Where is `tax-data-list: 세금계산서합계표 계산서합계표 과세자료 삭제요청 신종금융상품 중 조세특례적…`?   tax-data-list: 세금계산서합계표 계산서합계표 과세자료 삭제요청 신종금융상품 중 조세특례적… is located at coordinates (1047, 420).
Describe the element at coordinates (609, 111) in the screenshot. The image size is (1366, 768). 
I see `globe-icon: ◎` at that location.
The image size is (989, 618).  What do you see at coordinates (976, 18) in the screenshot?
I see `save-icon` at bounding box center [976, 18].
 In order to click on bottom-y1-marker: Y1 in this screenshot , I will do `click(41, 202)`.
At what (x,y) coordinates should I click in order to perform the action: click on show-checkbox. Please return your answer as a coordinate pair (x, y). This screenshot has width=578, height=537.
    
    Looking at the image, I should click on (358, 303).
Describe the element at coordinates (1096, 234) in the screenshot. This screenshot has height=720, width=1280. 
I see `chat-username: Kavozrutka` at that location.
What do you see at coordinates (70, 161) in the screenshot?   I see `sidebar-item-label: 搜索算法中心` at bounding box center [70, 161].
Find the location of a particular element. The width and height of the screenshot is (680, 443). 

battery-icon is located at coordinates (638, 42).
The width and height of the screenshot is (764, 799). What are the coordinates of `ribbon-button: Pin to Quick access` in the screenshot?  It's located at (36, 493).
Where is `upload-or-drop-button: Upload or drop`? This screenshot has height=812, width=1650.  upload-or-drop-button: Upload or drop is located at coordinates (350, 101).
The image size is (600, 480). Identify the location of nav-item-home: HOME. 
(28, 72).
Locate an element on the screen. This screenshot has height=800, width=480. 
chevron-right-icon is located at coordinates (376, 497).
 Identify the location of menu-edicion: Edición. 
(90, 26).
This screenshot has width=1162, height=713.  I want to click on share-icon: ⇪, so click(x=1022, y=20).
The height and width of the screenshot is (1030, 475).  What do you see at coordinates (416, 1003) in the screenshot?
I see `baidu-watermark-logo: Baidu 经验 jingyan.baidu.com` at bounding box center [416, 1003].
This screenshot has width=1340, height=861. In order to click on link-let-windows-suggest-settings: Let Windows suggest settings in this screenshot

WORK INSTRUCTIONS = Can you reproduce all of the lines above, character for character, with nothing added or changed?

RESULT OF THIS EXERCISE =
Where is `tax-data-list: 세금계산서합계표 계산서합계표 과세자료 삭제요청 신종금융상품 중 조세특례적…`?   tax-data-list: 세금계산서합계표 계산서합계표 과세자료 삭제요청 신종금융상품 중 조세특례적… is located at coordinates (1047, 420).
Describe the element at coordinates (609, 111) in the screenshot. The image size is (1366, 768). 
I see `globe-icon: ◎` at that location.
The image size is (989, 618).  What do you see at coordinates (976, 18) in the screenshot?
I see `save-icon` at bounding box center [976, 18].
 In order to click on bottom-y1-marker: Y1 in this screenshot , I will do `click(41, 202)`.
At what (x,y) coordinates should I click in order to perform the action: click on show-checkbox. Please return your answer as a coordinate pair (x, y). This screenshot has width=578, height=537.
    
    Looking at the image, I should click on (358, 303).
Describe the element at coordinates (1096, 234) in the screenshot. This screenshot has height=720, width=1280. 
I see `chat-username: Kavozrutka` at that location.
What do you see at coordinates (70, 161) in the screenshot?   I see `sidebar-item-label: 搜索算法中心` at bounding box center [70, 161].
Find the location of a particular element. The width and height of the screenshot is (680, 443). 

battery-icon is located at coordinates (638, 42).
The width and height of the screenshot is (764, 799). What are the coordinates of `ribbon-button: Pin to Quick access` in the screenshot?  It's located at (36, 493).
Where is `upload-or-drop-button: Upload or drop`? This screenshot has height=812, width=1650.  upload-or-drop-button: Upload or drop is located at coordinates (350, 101).
The image size is (600, 480). Identify the location of nav-item-home: HOME. 
(28, 72).
Locate an element on the screen. This screenshot has height=800, width=480. 
chevron-right-icon is located at coordinates (376, 497).
 Identify the location of menu-edicion: Edición. 
(90, 26).
This screenshot has width=1162, height=713.  I want to click on share-icon: ⇪, so click(x=1022, y=20).
The height and width of the screenshot is (1030, 475).  What do you see at coordinates (416, 1003) in the screenshot?
I see `baidu-watermark-logo: Baidu 经验 jingyan.baidu.com` at bounding box center [416, 1003].
This screenshot has width=1340, height=861. In order to click on link-let-windows-suggest-settings: Let Windows suggest settings in this screenshot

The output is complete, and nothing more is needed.